Good evening, My name is Donna Lawson, and I believe Food & Friends is God’s providential way of showing care and love — providing fresh food for health, for hope, and for healing.

Donna sharing her story.
I am a mother of two beautiful adult daughters and grandmother to three precious grandchildren: one boy and two girls. My older daughter is a lawyer who works within the school system in closing the School to Prison Pipeline, a disturbing national trend wherein youth are funneled out of public schools and into the juvenile and criminal legal systems. My younger daughter is a performing arts dancer and currently one of the choreographers of Dance Sanctuaries at the Kennedy Center, Washington D.C. As for the grandchildren? They are lovable and indescribable human beings. As the children I once taught here in Washington, D.C, would say, “Go figure.”
I began my teaching career in 1984 as a Special Education Teacher. For 14 years I poured my heart into students, later serving as Director of Instruction, Director of Residential Services, Dean of Students, and Director of School Culture. My final leadership role was as Senior Director of the Columbia Baptist Church Child Development Center. But during that season, the physical burdens of illness became, as the saying goes, “the straw that broke the camel’s back.”
For a decade—from 1999 through 2009—I battled an endless cycle of painful mouth sores, constant fatigue, weight changes, brain fog, and a cough that would not let me breathe freely. Doctor after doctor told me, “We don’t know what’s wrong, but here’s a prescription.” Enough was enough. I lived on Tylenol for pain, salt water rinses for sores, and Ensure shakes when eating was too difficult.

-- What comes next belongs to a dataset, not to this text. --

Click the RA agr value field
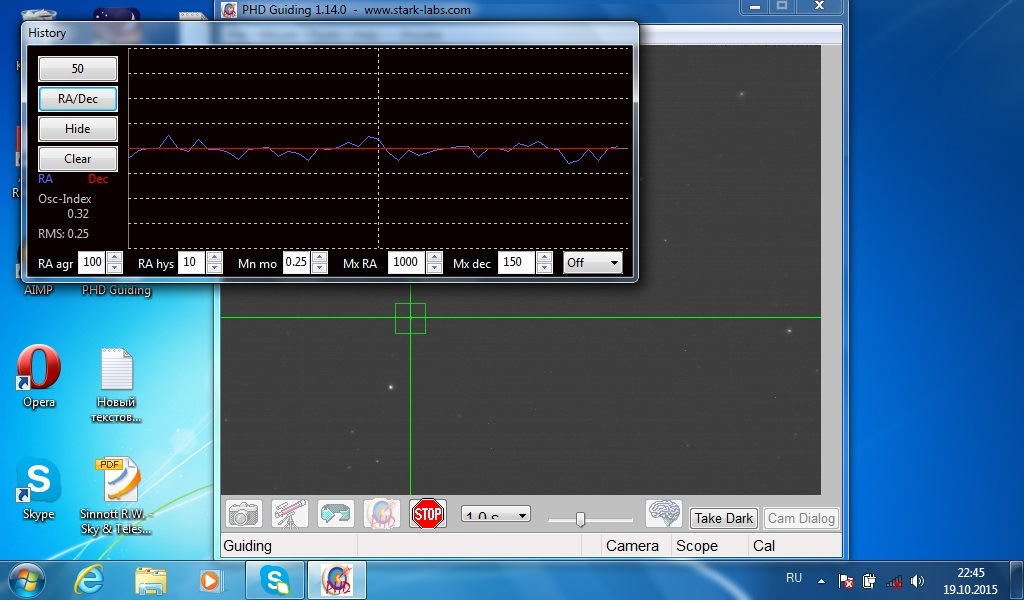This screenshot has width=1024, height=600. pos(91,263)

In 2008, I was finally diagnosed with lupus. Then in 2011, during a routine gynecological exam, my lab work revealed I was also HIV positive. Two diagnoses—lupus and HIV—both immune system disorders, both misunderstood, and both carrying stigma.

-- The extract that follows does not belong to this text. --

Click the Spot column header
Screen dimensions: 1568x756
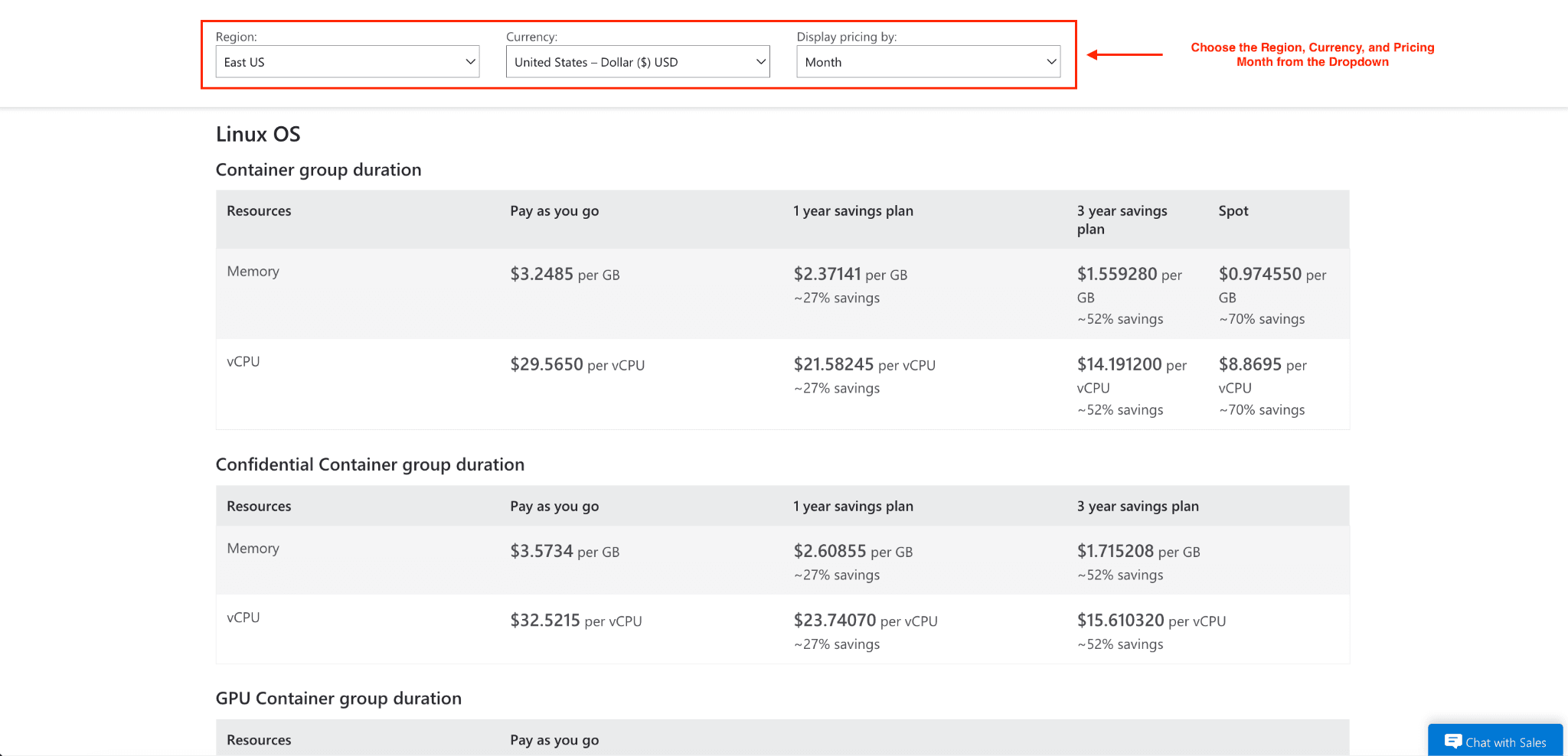[x=1233, y=211]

Doctors and researchers agree that HIV can mimic autoimmune diseases like lupus, confusing even the best-trained eyes (Kaliyadan et al., 2008; Virot et al., 2017). Some symptoms overlap so closely—rashes, swollen lymph nodes, anemia, autoantibodies—that one disease can hide behind the other (Mody et al., 2014; Liao et al., 2017). Even lab tests can mislead, sometimes producing false positives or confusing results (Lam et al., 2022; CDC, 2018). The medical world still debates how HIV changes the course of lupus—whether it quiets the disease, or makes it flare worse (Hax et al., 2018; Virot et al., 2017). What is certain is that both diseases together test not only the body, but also the spirit.
People often ask, sometimes directly and sometimes with silence, “How did you get it? Who gave it to you?”Truthfully, I once believed I contracted HIV from my second husband, whose life was tied to drugs and risky choices. But after nearly 12 years of living with HIV, I no longer live bound to blame or guilt. Responsibility is mine alone—and freedom is mine as well.
With treatment, my HIV became undetectable within six months. Undetectable means untransmittable. Yet treatment is not a cure, and HIV remains in my body. In 2019, after a lung biopsy, I received another diagnosis: Idiopathic Pulmonary Fibrosis (IPF), an autoimmune interstitial lung disease linked with HIV and Sjögren’s. IPF causes lung tissue to scar and stiffen, making breathing harder and harder. My pulmonologist told me: “All the symptoms you’ve carried for years can be explained by HIV’s deep impact on your body.”
The medicine I now take, OFEV, slows progression but brings daily side effects: diarrhea, nausea, stomach pain, loss of appetite, weight loss, high blood pressure. My Clinical Educator explained it this way: “OFEV is food absorbent—it needs a bed of food to lie on.” And that is where Food & Friends becomes part of my healing.
SNAP benefits, like many know, run out before month’s end. But through Food & Friends, I receive groceries-to-go, nutrition counseling, and meals tailored to my health. My Registered Dietitian, Jenn Krasilovsky, has taught me how to eat in small, frequent ways—even when appetite disappears—so my body can absorb the medicine that keeps me alive. Donors make this possible. Delivery drivers bring it to my door. And every bag of food says to me: “You are not alone.”
Food & Friends has lifted not only my food insecurity but also the anxiety and fear that come with it. Today, despite lupus, HIV, and IPF, I live healthier. I live with dignity. I live with gratitude.
So I testify tonight: Food & Friends delivers more than meals. They deliver hope, healing, and life itself—one meal at a time.
Thank you, donors. Thank you, Stan, my delivery driver. Thank you, Jenn. And thank you, Food & Friends.